I apologize for using unicode characters before hand, but I really like it I have a function given as:
function ∇ᵢWᵢⱼ(αD,q,xᵢⱼ,h)
# Skip distances outside the support of the kernel:
if q < 0.0 || q > 2.0
return SVector(0.0,0.0,0.0)
end
gradWx = αD * 1/h * (5*(q-2)^3*q)/8 * (xᵢⱼ[1] / (q*h+1e-6))
gradWy = αD * 1/h * (5*(q-2)^3*q)/8 * (xᵢⱼ[2] / (q*h+1e-6))
gradWz = αD * 1/h * (5*(q-2)^3*q)/8 * (xᵢⱼ[3] / (q*h+1e-6))
return SVector(gradWx,gradWy,gradWz)
end
Which by using BenchmarkTools has a performance as such:
αD = 174
q = 1
h = 0.5659
xᵢⱼ = rand(SVector{3,Float64})
@benchmark ∇ᵢWᵢⱼ($αD,$q,$xᵢⱼ,$h)
BenchmarkTools.Trial: 10000 samples with 1000 evaluations.

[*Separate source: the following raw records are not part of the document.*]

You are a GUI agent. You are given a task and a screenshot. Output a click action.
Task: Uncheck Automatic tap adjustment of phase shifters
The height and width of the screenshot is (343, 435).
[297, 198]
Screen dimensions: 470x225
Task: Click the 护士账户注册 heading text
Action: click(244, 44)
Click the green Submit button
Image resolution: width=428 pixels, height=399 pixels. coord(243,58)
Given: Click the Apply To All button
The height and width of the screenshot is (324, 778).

Range (min … max): 6.100 ns … 115.700 ns ┊ GC (min … max): 0.00% … 0.00%
Time (median): 6.300 ns ┊ GC (median): 0.00%
Time (mean ± σ): 6.382 ns ± 1.985 ns ┊ GC (mean ± σ): 0.00% ± 0.00%
█
▂▁▁▁▁▅▁▁▁▁▁█▁▁▁▁▁▃▁▁▁▁▁▂▁▁▁▁▁▂▁▁▁▁▁▂▁▁▁▁▁▂▁▁▁▁▁▂▁▁▁▁▁▂▁▁▁▁▂ ▂
6.1 ns Histogram: frequency by time 7.1 ns <
Memory estimate: 0 bytes, allocs estimate: 0.

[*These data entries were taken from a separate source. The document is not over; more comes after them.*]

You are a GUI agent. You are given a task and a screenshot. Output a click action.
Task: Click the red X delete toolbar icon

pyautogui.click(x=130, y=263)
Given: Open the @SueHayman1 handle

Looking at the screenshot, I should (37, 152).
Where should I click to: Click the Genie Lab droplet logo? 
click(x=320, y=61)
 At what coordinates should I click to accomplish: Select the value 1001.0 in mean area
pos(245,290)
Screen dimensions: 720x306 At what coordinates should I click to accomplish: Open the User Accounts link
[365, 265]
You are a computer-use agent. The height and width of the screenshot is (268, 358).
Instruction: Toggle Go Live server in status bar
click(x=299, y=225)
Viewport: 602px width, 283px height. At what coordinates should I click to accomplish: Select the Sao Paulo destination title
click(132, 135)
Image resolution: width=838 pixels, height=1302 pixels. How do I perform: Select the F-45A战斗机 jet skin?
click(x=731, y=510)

And 6.1 ns is really fast, but any improvement can be of use, since this is a function which I have to run extremely often. I made some improvements to it by combining everything into a factor:
function Optim∇ᵢWᵢⱼ(αD,q,xᵢⱼ,h)
# Skip distances outside the support of the kernel:
if q < 0.0 || q > 2.0
return SVector(0.0,0.0,0.0)
end
Fac = αD * 1/h * (5*(q-2)^3*q)/8 * (1/(q*h+1e-6))
gradWx = Fac * xᵢⱼ[1]
gradWy = Fac * xᵢⱼ[2]
gradWz = Fac * xᵢⱼ[3]
return SVector(gradWx,gradWy,gradWz)
end
Which produces an improvement of ~8%:
@benchmark Optim∇ᵢWᵢⱼ($αD,$q,$xᵢⱼ,$h)
BenchmarkTools.Trial: 10000 samples with 1000 evaluations.

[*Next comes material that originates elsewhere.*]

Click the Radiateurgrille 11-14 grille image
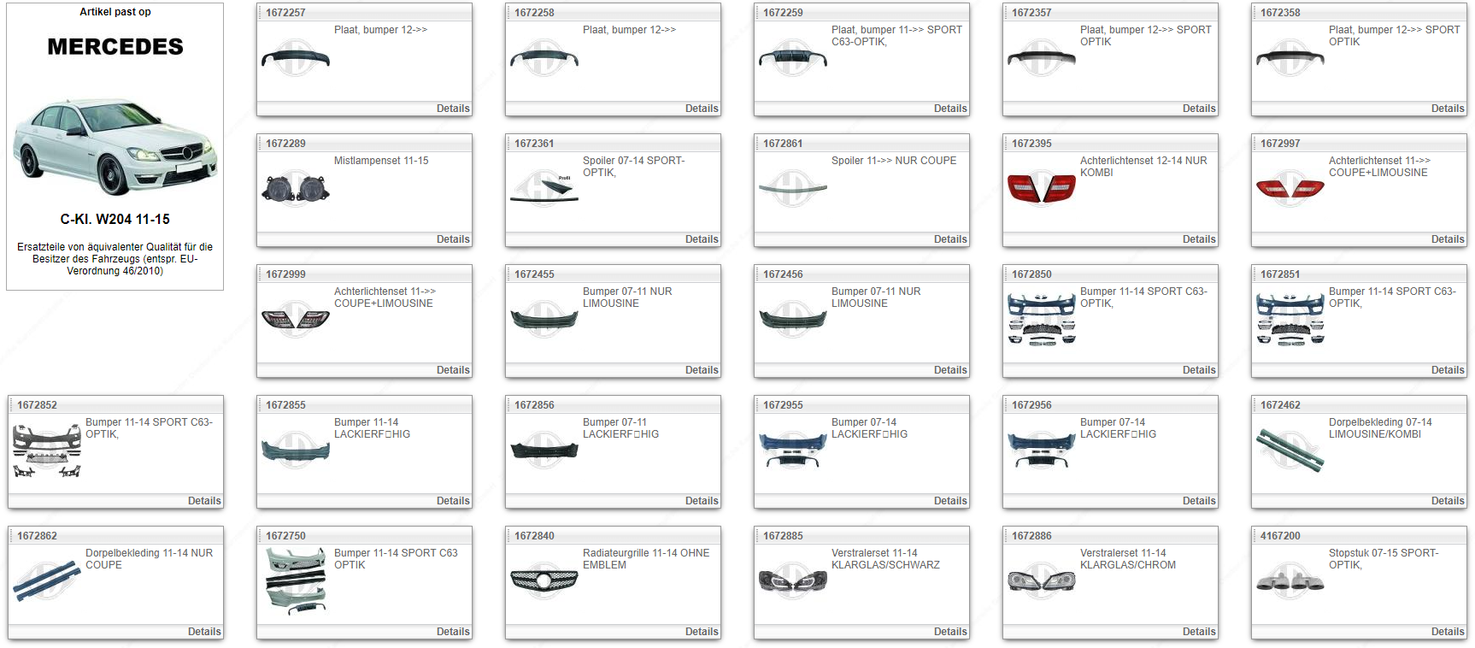This screenshot has height=648, width=1475. [x=544, y=580]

Range (min … max): 5.600 ns … 149.000 ns ┊ GC (min … max): 0.00% … 0.00%
Time (median): 5.700 ns ┊ GC (median): 0.00%
Time (mean ± σ): 5.967 ns ± 2.516 ns ┊ GC (mean ± σ): 0.00% ± 0.00%
█▅ ▁
███▅▇▅▅▄▃▄▁▁▁▁▄▁▁▁▁▁▁▃▁▄▄▅▄▄▅▁▁▁▁▁▃▁▁▁▃▁▁▁▁▁▁▁▁▁▁▁▁▃▁▁▁▁▁▅▆ █
5.6 ns Histogram: log(frequency) by time 20.1 ns <
Memory estimate: 0 bytes, allocs estimate: 0.
I’ve seen some of you being able to speed things up in an (to me) incredible way, so I just felt it would be stupid of me not to ask, if someone would know how to make this calculation faster
Kind regards